◆ **Passage**
────────────────────
# words/phrases your budgie can say



## Sarah90s (18 d ago)

I've been teaching mine to talk since I got him back in May 2022 when he was 8 weeks old. It took him a month to say his first words. He can now say
Cheeky chops
Pretty boy
Good boy
Pretty good
Idris is a good boy
Give me a kiss
Merry christmas
Kissy kissy 
Put that bloody light out


----------



## Sweety's mom (4 mo ago)

Awww, so cute! Did you give him treats to learn words? Or did he just mimic you?


----------



## Sarah90s (18 d ago)

He just copied me. Some words he seems to learn faster than others. He also makes kissing noises.


----------



## Sweety's mom (4 mo ago)

That's so awesome! Apparently some decide to mimic our words and some don't, so I wasn't sure if you had used treats to reinforce or not. Mine seems more intent on making me speak his language than learning mine.


----------



## vrabec (Oct 8, 2021)

Mine took about 6 months to learn a couple whistles, and though that's all, it's very cute . I've been playing this a few times a day for a couple months now in hopes he'll pick it up..
────────────────────
◆ **Given entries**
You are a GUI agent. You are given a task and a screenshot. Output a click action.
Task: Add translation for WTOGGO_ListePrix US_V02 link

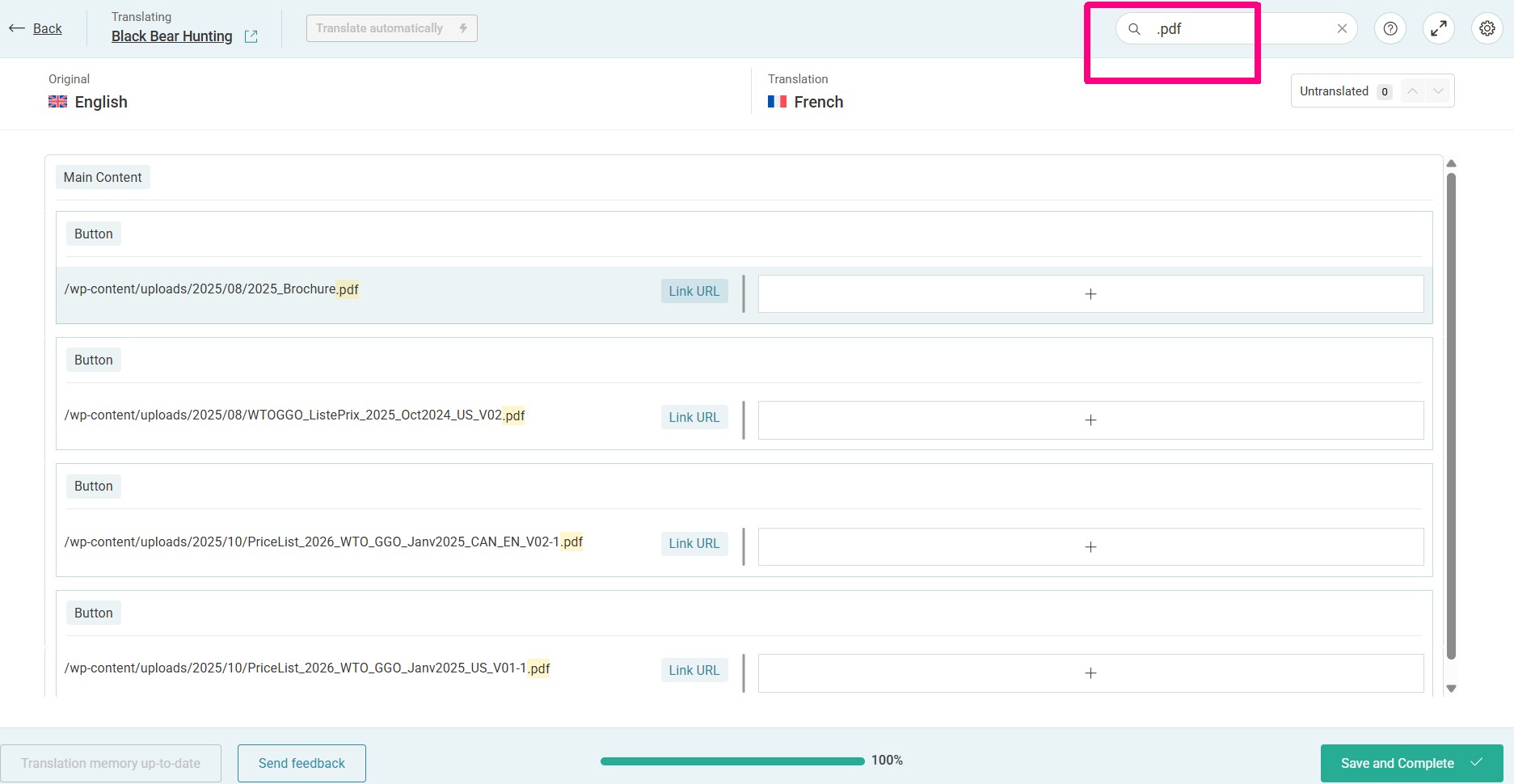1090,420
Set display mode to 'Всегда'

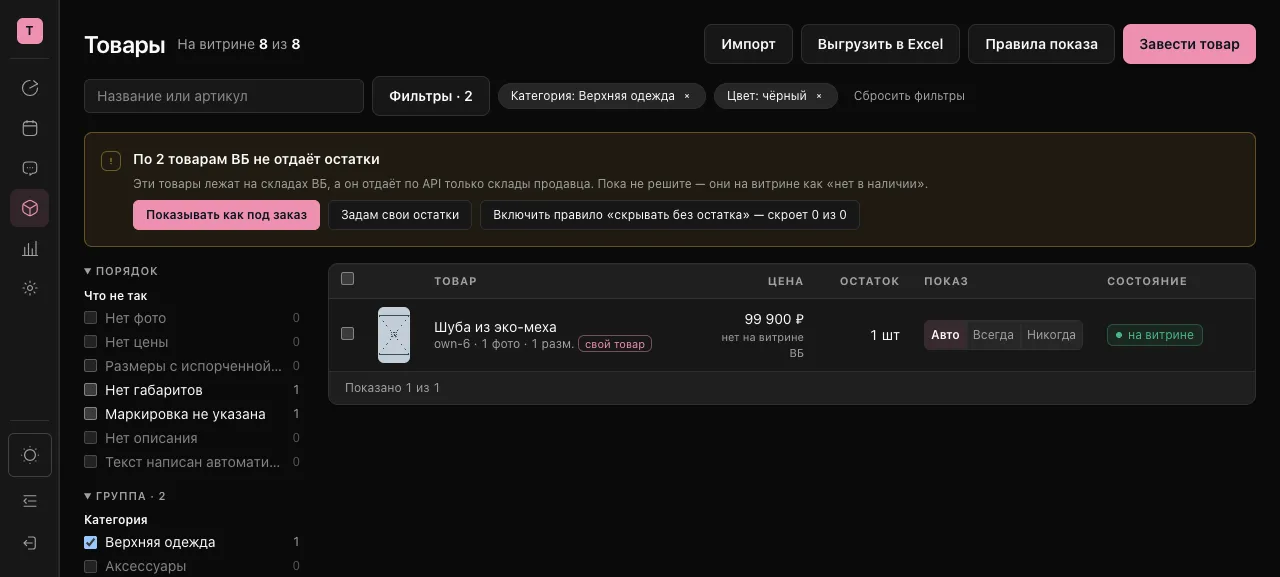point(993,335)
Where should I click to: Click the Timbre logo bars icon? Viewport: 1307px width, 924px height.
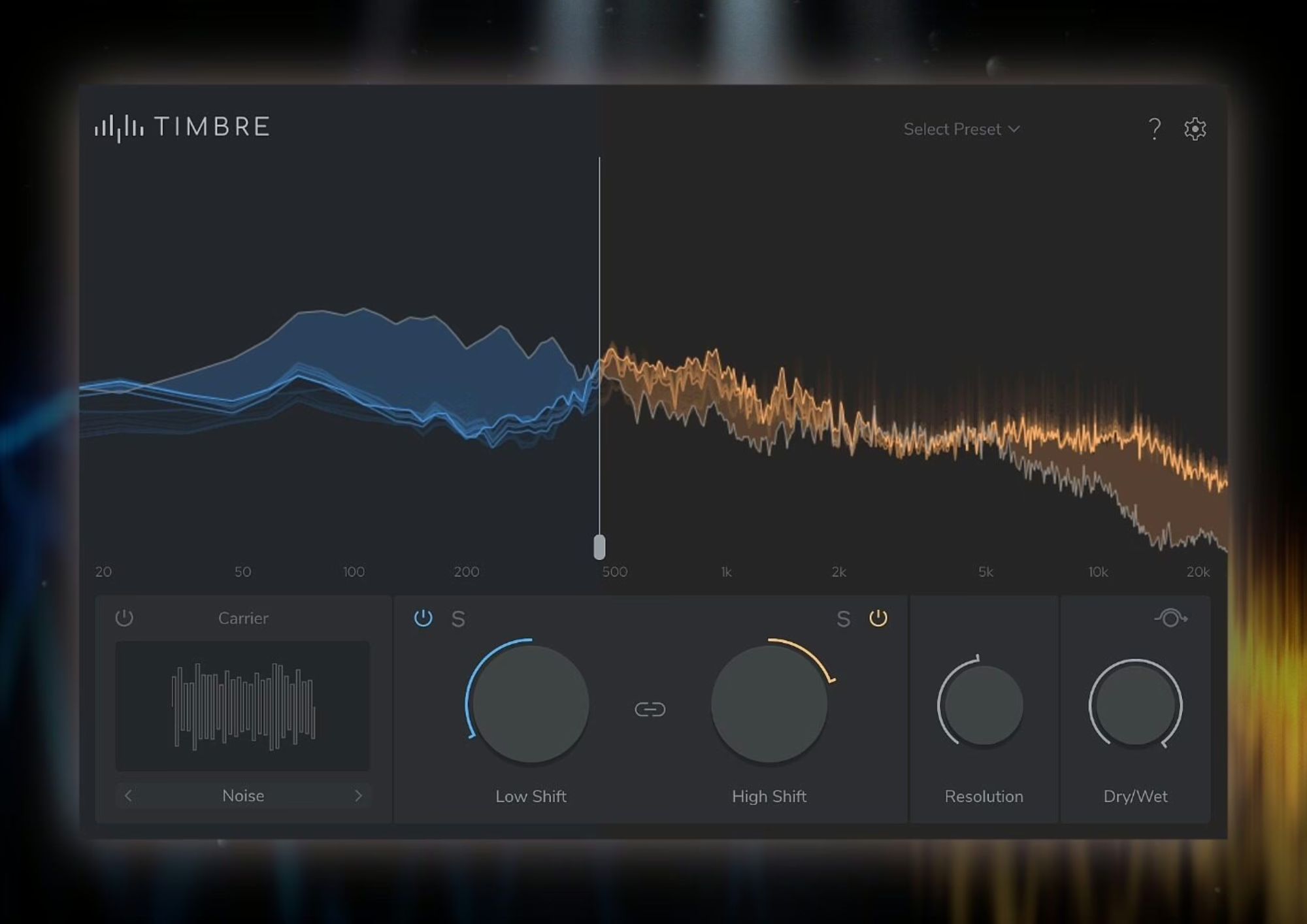pos(119,127)
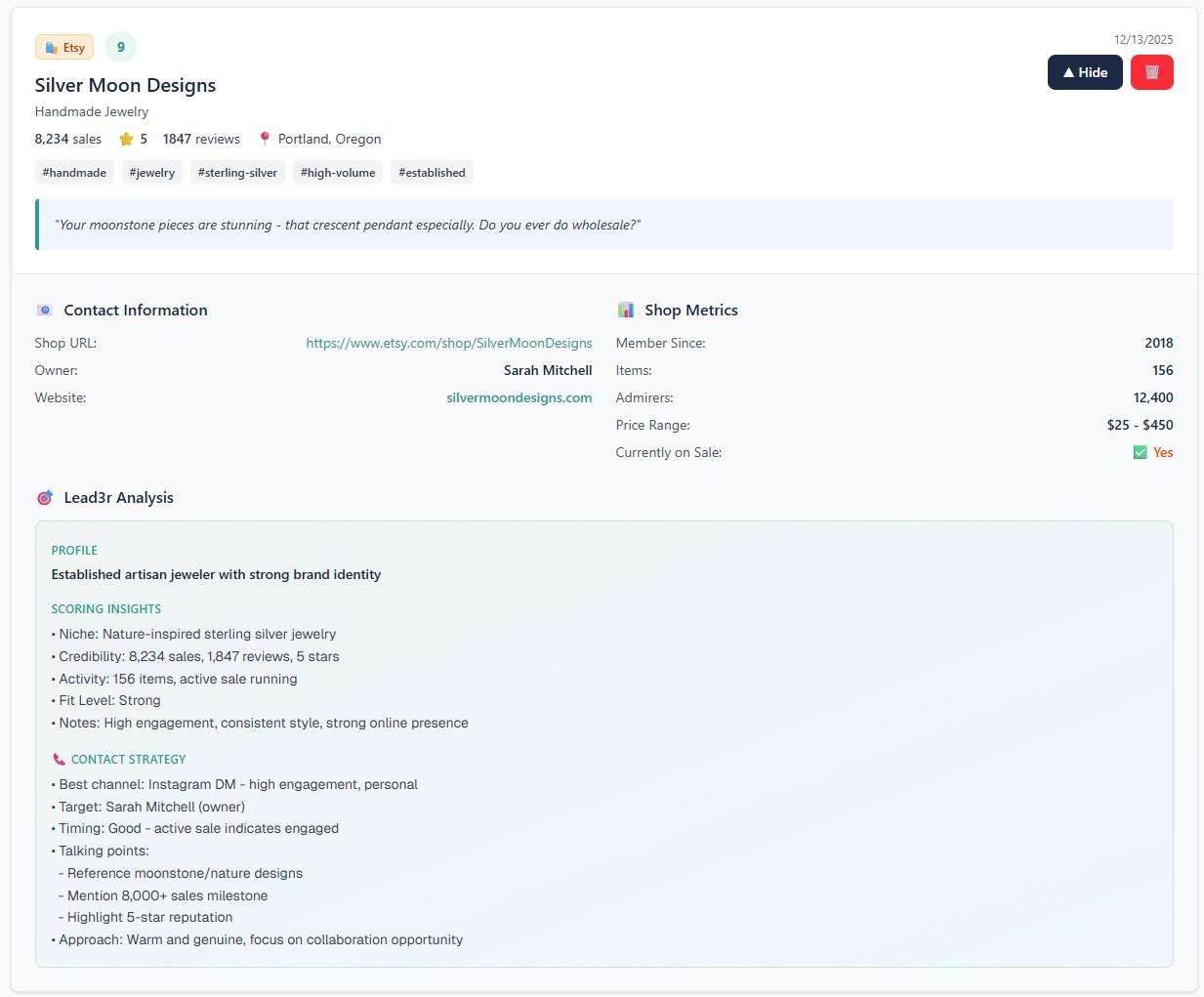
Task: Collapse the card with Hide button
Action: pyautogui.click(x=1084, y=72)
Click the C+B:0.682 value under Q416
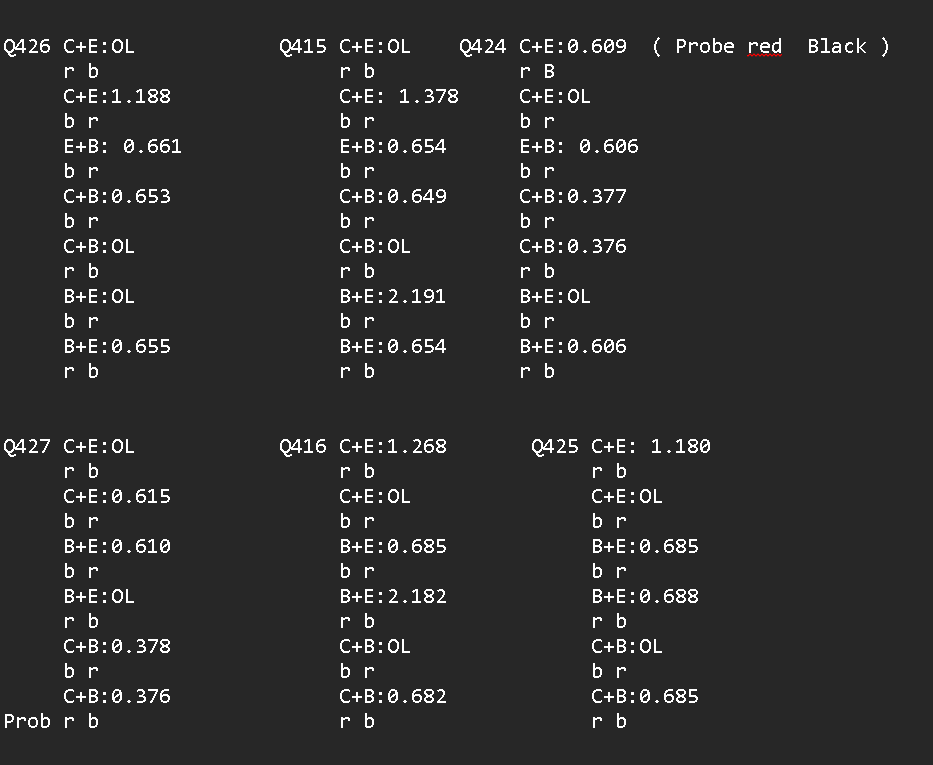The height and width of the screenshot is (765, 933). [x=393, y=696]
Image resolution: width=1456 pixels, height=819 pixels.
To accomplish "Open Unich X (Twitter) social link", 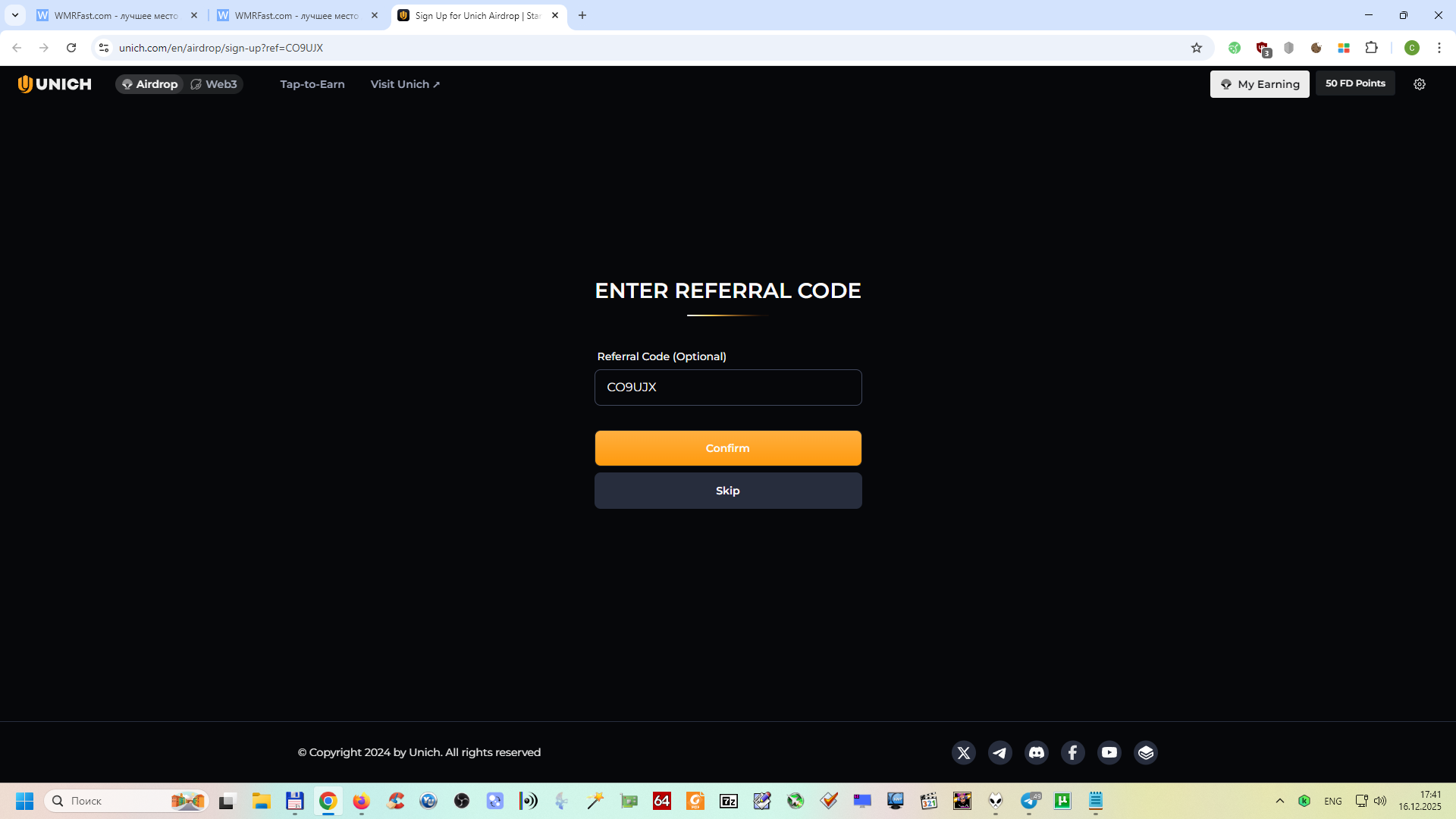I will [963, 752].
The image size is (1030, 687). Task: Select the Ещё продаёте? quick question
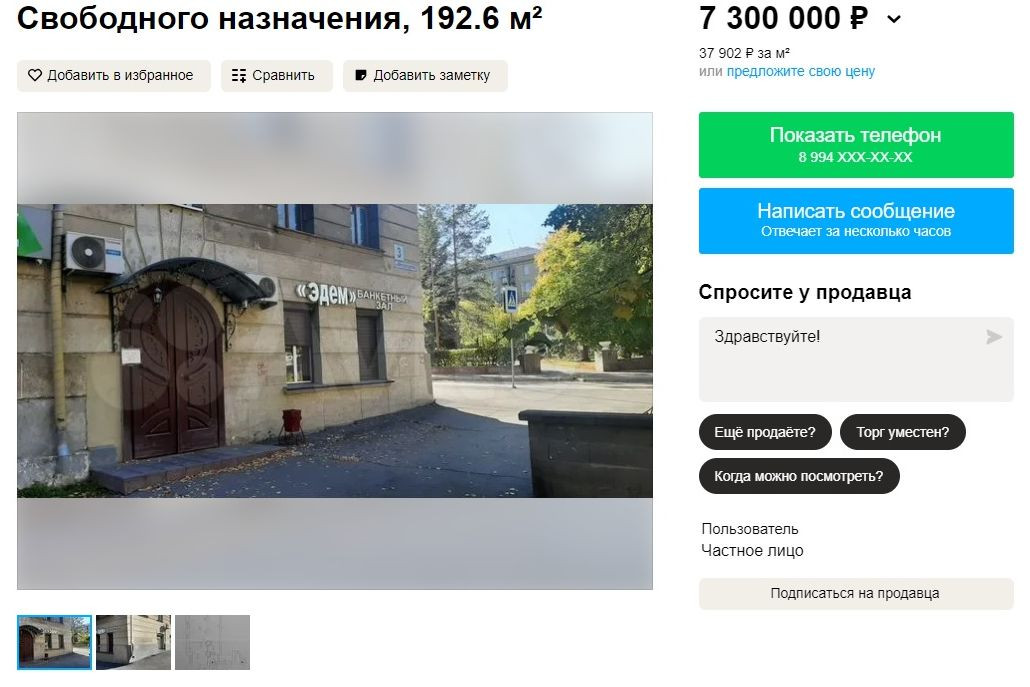coord(765,432)
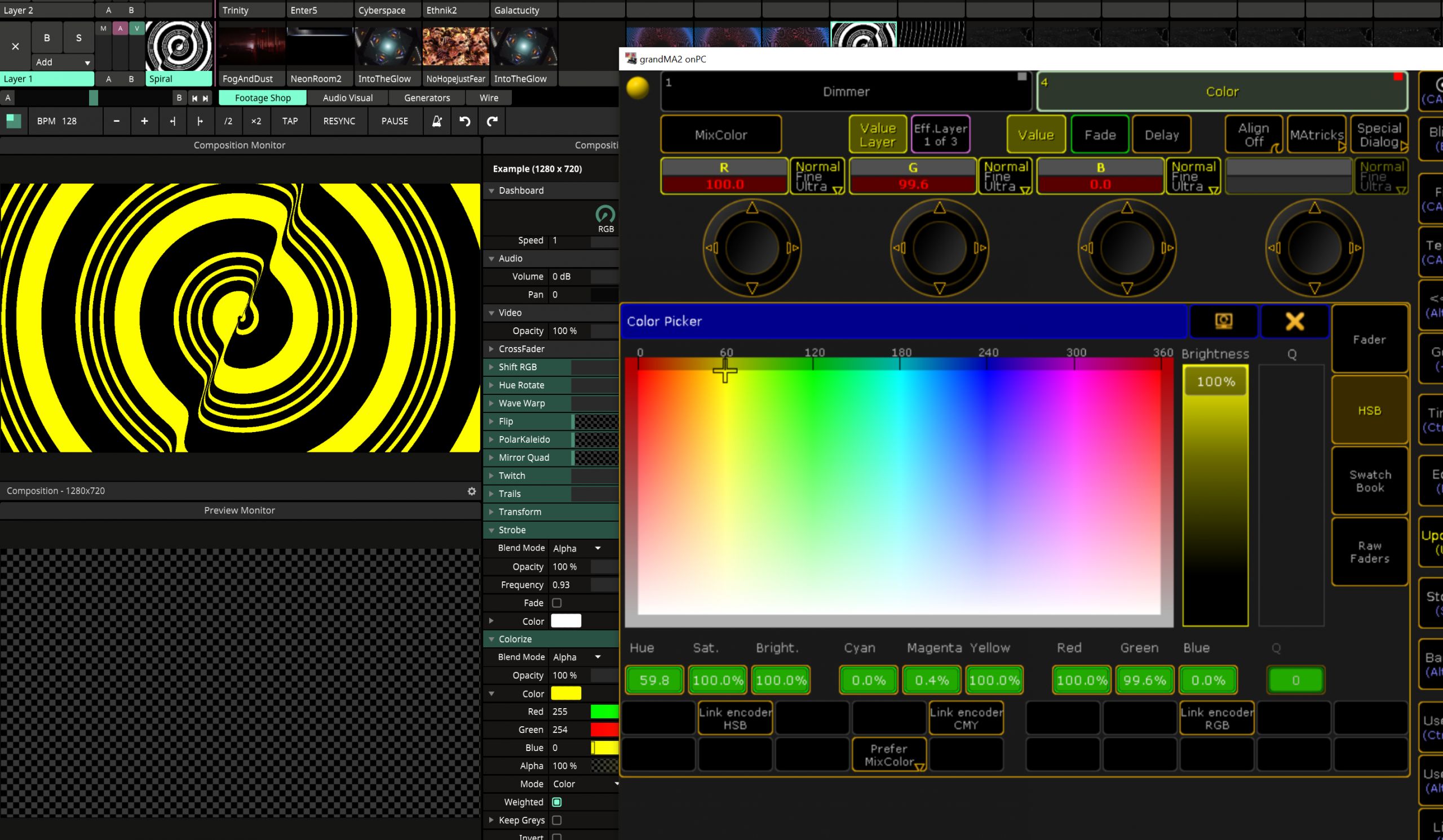Enable the Keep Greys checkbox

[x=556, y=820]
────────────────────
◆ **Tasks to complete**
(A) Answer these from the budgie thread:
(i) How old was Sarah90s's budgie when she got him?
(ii) How long did it take him to say his first words?
(iii) How long did vrabec's bird take to learn a couple whistles?
(B) Please resume the budgie thread from its last line.
The records are separate material, unrelated to the budgie thread.

◆ **The replies**
(A)
(i) 8 weeks old
(ii) A month
(iii) About 6 months

(B)
Instead, he's begun mimicking the sound his bell makes 🤦‍♂️


----------



## Cody (Sep 5, 2013)

That video is so cute, I wonder if he watches Star Wars, he sounds like R2 D2.


----------



## Sarah90s (18 d ago)

Sweety's mom said:


> That's so awesome! Apparently some decide to mimic our words and some don't, so I wasn't sure if you had used treats to reinforce or not. Mine seems more intent on making me speak his language than learning mine.


He actually learnt a wolf whistle first then said cheeky chops. He even copies the noises my cockatiel makes. I've never used treats with him. I just tell him "good boy" when he says a word. He also loves getting kisses off me.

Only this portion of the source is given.